Éditorial écrit en anglais par Edmond Y. Azadian et publié dans The Armenian Mirror-Spectator en date du 28 avril 2022

Alors que les négociations entre l’Arménie et la Turquie destinées à rétablir des relations entrent dans une phase très sensible et critique, on pourrait supposer que les deux parties feraient preuve d’une extrême prudence et retenue si elles sont vraiment intéressées à obtenir un résultat positif.

Alors que du côté arménien, la réaction à une provocation a été extrêmement modérée, voire lâche, le côté turc ne semble pas subir les mêmes contraintes.

Le processus de négociation a commencé sur les conseils du président Biden, pour ne pas dire pression, mais la Turquie a dû peser le pour et le contre de l’initiative.

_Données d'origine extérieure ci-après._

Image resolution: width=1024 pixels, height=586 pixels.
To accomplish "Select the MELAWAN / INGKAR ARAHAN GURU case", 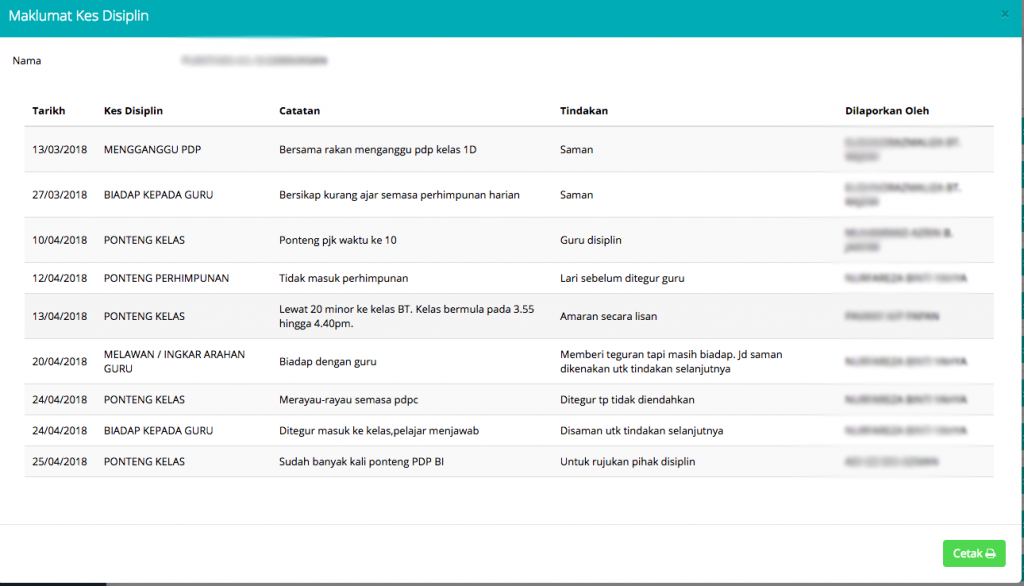I will 174,361.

Pour la partie arménienne, les avantages sont évidents ; la levée du blocus turco-azerbaïdjanais ouvrira le marché arménien au monde extérieur.

Pour la Turquie, en revanche, des négociations fructueuses ouvriront la voie jusqu’en Asie centrale, où Ankara envisage d’étendre son empire pantouranique, tandis que simultanément, l’ouverture de la frontière stimulera l’activité économique et la prospérité pour la Turquie orientale moribonde, ou l’Arménie occidentale, désormais peuplée principalement par la minorité kurde.

Reste à savoir si le gouvernement turc s’intéresse vraiment au redressement économique de la région kurde, ce qui pourrait alimenter les revendications d’égalité des droits, de démocratie et même d’indépendance. Il y a aussi des Arméniens « cachés » parmi les Kurdes, et la fertilisation croisée des idées avec les Arméniens de l’autre côté de la frontière peut susciter des sentiments d’irrédentisme.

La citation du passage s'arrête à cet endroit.